Le denunce di infortunio complessive ammontano a 433.002 per il periodo considerato, registrando un modesto incremento dello 0,5% rispetto al 2023, ma evidenziando un deciso calo del 19,2% rispetto al 2022. Tale diminuzione può essere interpretata come un risultato degli intensificati sforzi di prevenzione e delle misure di sicurezza adottate in seguito alle criticità emerse durante la pandemia.
Nonostante la riduzione degli infortuni, l’aumento degli incidenti fatali solleva questioni urgenti circa l’efficacia e la consistentenza delle politiche di sicurezza attuate sul posto di lavoro. Ancora più preoccupante è l’incremento del 22% delle patologie di origine professionale, con 65.333 casi denunciati, indicativo di esposizioni nocive prolungate e di condizioni lavorative che necessitano di scrutini più rigidi e interventi mirati.
Uno degli aspetti più rilevanti emersi dal rapporto è l’aumento degli infortuni in itinere, quegli incidenti che si verificano nel tragitto casa-lavoro, che spesso restano un’area meno considerata nelle strategie di prevenzione degli infortuni. Questa tipologia di incidenti meriterebbe una riflessione approfondita sulle modalità di spostamento dei lavoratori e sulle misure di sicurezza relativa, come la manutenzione delle infrastrutture stradali e il supporto alle modalità di trasporto più sicure e accessibili.
A fronte di questi dati, è evidente che il cammino verso una completa sicurezza sul lavoro è ancora lungo e irta di ostacoli.

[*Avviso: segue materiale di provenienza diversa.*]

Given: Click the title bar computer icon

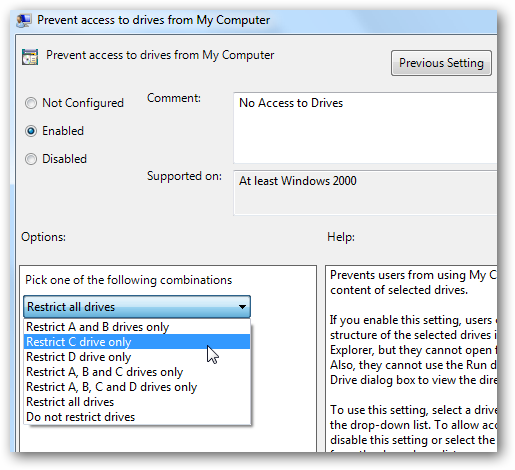Looking at the screenshot, I should point(24,20).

Nonostante i progressi nelle normative e le campagne di sensibilizzazione, la persistenza di tale problematica evidenzia l’urgente necessità di una revisione delle politiche vigenti. È indispensabile che imprese, enti regolatori e lavoratori collaborino più strettamente per sviluppare e attuare strategie che non solo prevengano gli incidenti, ma che promuovano una cultura della sicurezza radicale e diffusa.

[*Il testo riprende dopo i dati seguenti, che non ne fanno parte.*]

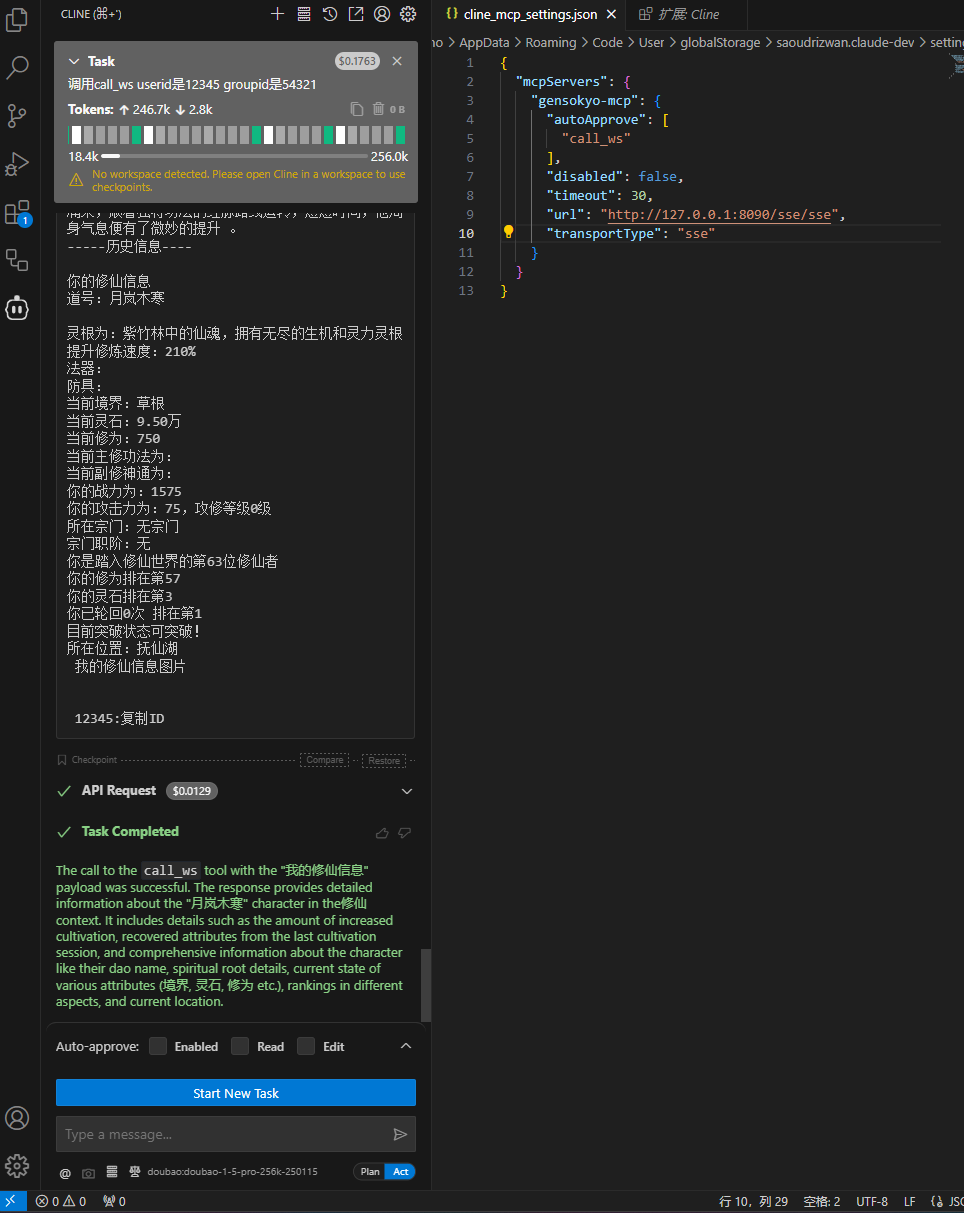Open Cline MCP servers panel icon
Viewport: 964px width, 1213px height.
click(x=303, y=14)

Inoltre, la diminuzione degli infortuni rispetto al 2019, con un calo dell’11,1%, e dei decessi, del 4,1%, pur rappresentando un segnale positivo, non deve indurre al compiacimento. Ogni incidente o morte sul lavoro è una tragedia e un monito a non abbassare la guardia, rafforzando invece gli sforzi verso ambienti lavorativi che tutelino realmente la salute e l’incolumità dei lavoratori.
In conclusione, i numeri presentati dall’Inail non sono solo freddi dati statistici, ma riflettono vite umane e famiglie intere, ricordandoci la costante e impellente necessità di lavorare verso ambienti di lavoro più sicuri. Le sfide sono molteplici e complesse, ma solo attraverso un impegno congiunto e persistente potremo sperare di invertire questa tendenza preoccupante e garantire a tutti i lavoratori di ritornare a casa sani e salvi, ogni giorno.